Establishing Recognition of a Foreign Bankruptcy Proceeding Under Chapter 15

By: Jessica L. Macrina
St. John's Law Student
American Bankruptcy Institute Law Review Staff

In a case of first impression, Lavie v. Ran (In re Ran),[1] the Fifth Circuit denied a petition for recognition of an Israeli bankruptcy proceeding under chapter 15 for an individual debtor because it did not qualify as a foreign main or foreign nonmain proceeding.[2] The court found that neither the debtor’s “center of main interest” (“COMI”) nor his “establishment” were located in Israel at the time the petition for recognition was filed.[3] Relying on both the statute’s use of the present tense and chapter 15’s stated purpose of international uniformity, the Fifth Circuit explicitly rejected the argument that the debtor’s COMI and his establishment should be determined at the time the foreign bankruptcy was filed.[4] 

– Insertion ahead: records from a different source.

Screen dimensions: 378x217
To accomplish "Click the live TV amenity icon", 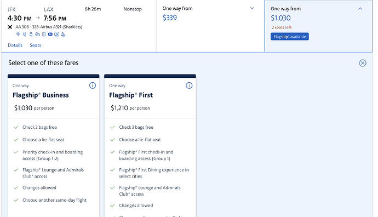I will coord(50,34).
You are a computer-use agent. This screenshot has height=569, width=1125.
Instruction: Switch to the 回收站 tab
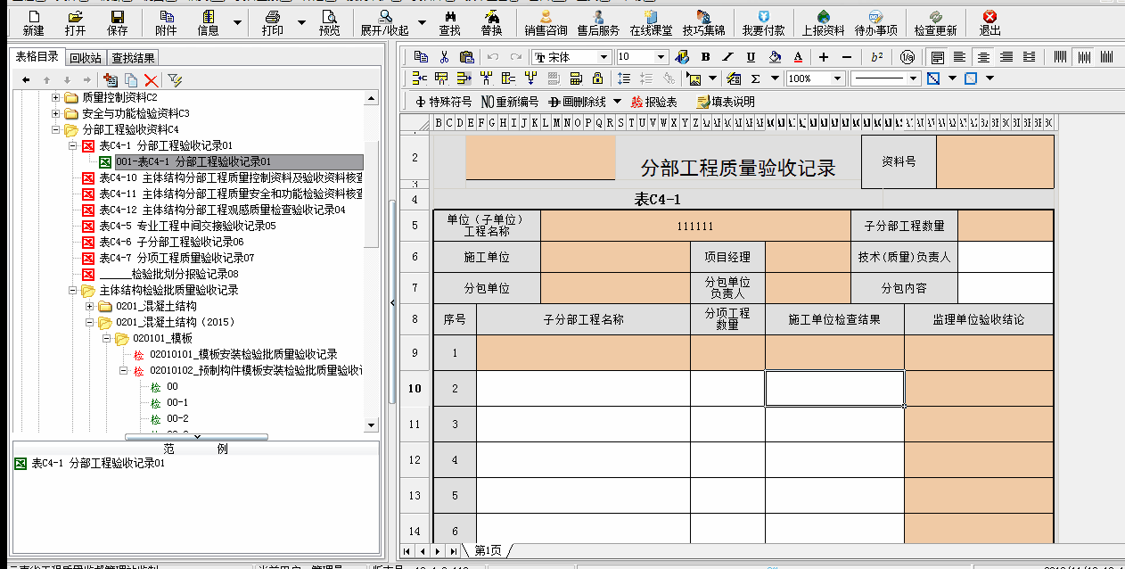coord(86,59)
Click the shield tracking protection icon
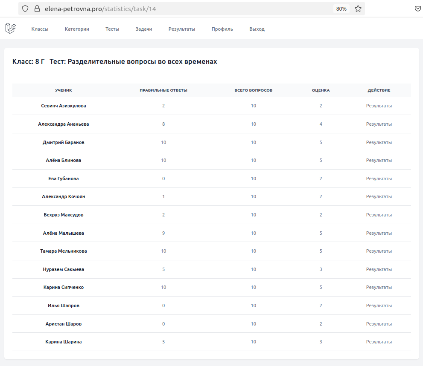The image size is (423, 366). point(25,9)
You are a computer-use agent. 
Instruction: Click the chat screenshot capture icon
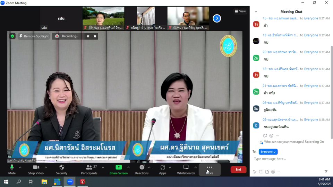click(x=261, y=172)
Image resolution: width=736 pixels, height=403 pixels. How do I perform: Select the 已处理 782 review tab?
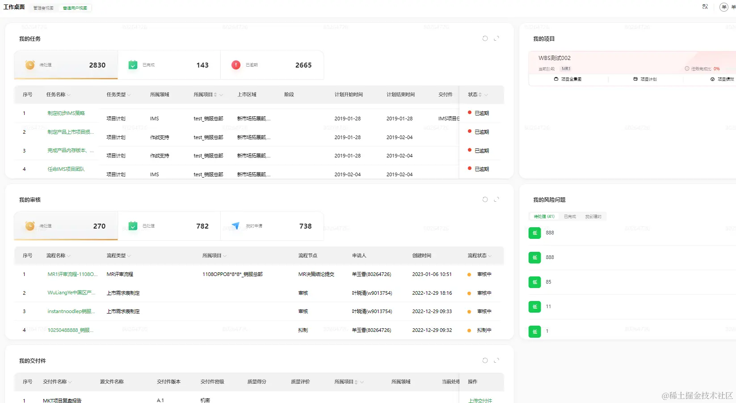[x=169, y=226]
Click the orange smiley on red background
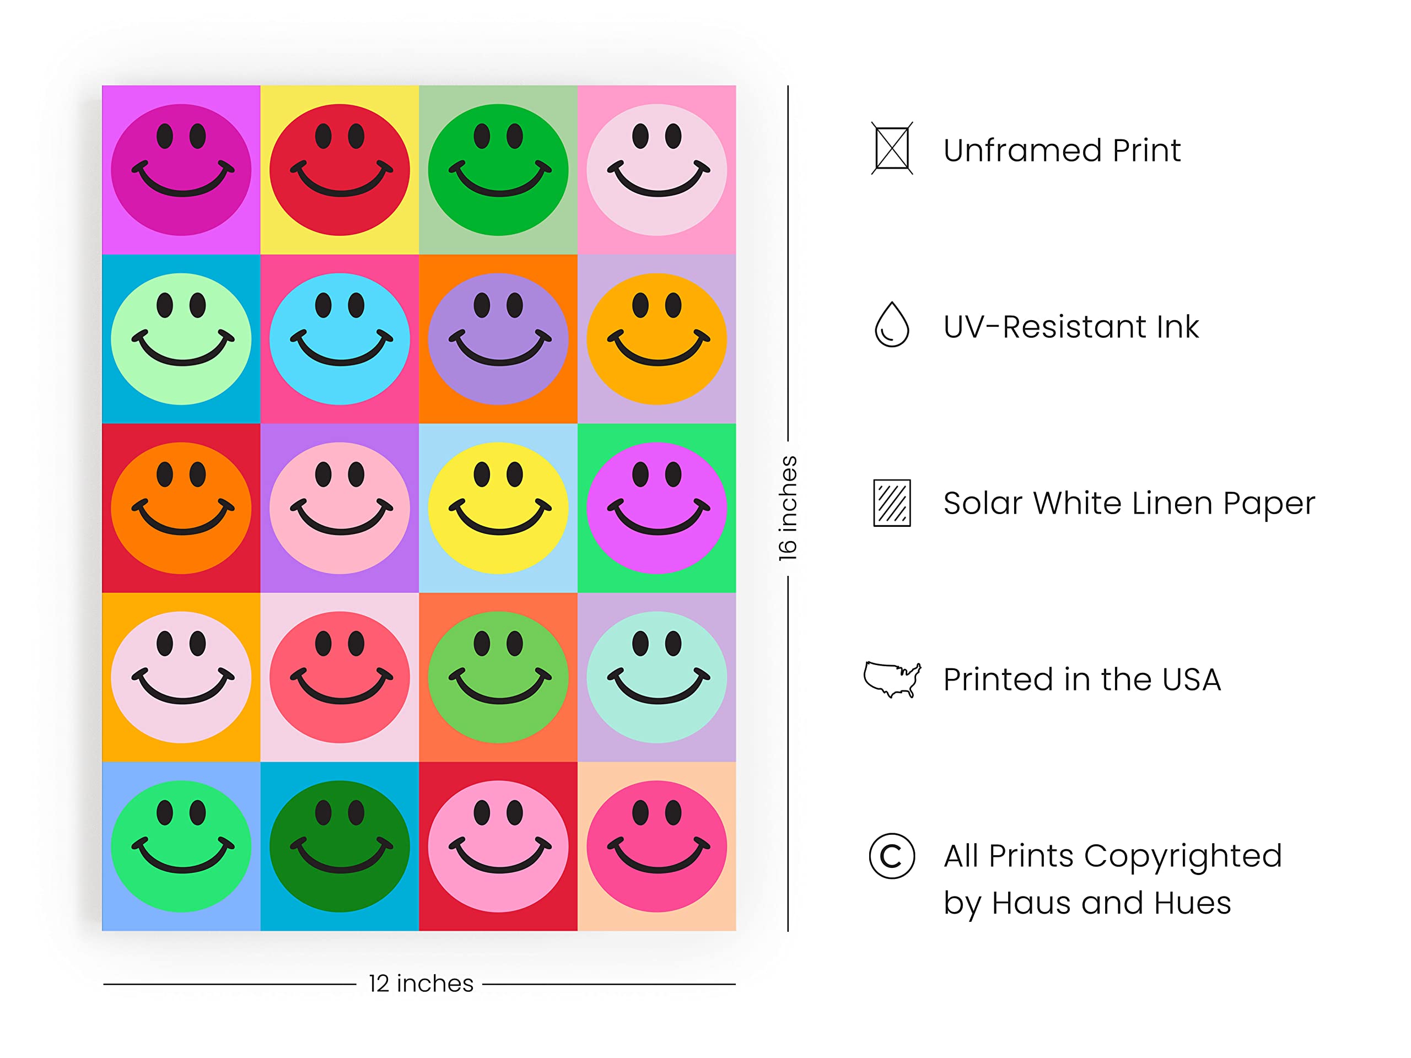Viewport: 1411px width, 1058px height. pos(181,508)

The Fifth Circuit also set forth the test for determining the COMI of an individual debtor. Section 1502 defines a foreign main proceeding as a “foreign proceeding pending in the country where the debtor has the center of its main interests.”[5] Although chapter 15 provides no formal definition for COMI, section 1516(c) states that an individual’s “habitual residence” is presumed to be the COMI.[6] Foreign courts have likened “habitual residence” to the concept of domicile, which is established by “physical presence in a location coupled with an intent to remain there indefinitely.”[7] Other factors examined by the court include: “(1) the length of time spent in the location; (2) the occupational or familial ties to the area; and (3) the locationof the individual's regular activities, jobs, assets, investments, clubs, unions, and institutions of which he is a member.”[8] After determining the appropriate test, the court next held that the debtor’s COMI should be determined at the time the foreign representatives filed the chapter 15 petition. In reaching this holding, the court relied on the use of the present tense through the word “has” in section 1502(4) and an increased likelihood of conflicting COMI determinations when it rejected using the foreign proceeding as the measuring point.[9] Such conflicting determinations would frustrate the harmonious intent behind the enactment of chapter 15. Because the foreign representative did not sufficiently rebut the presumption that the debtor’s habitual residence was also his COMI, the court found the United States to be the debtor’s COMI and held that the proceeding did not qualify as a foreign main proceeding.[10]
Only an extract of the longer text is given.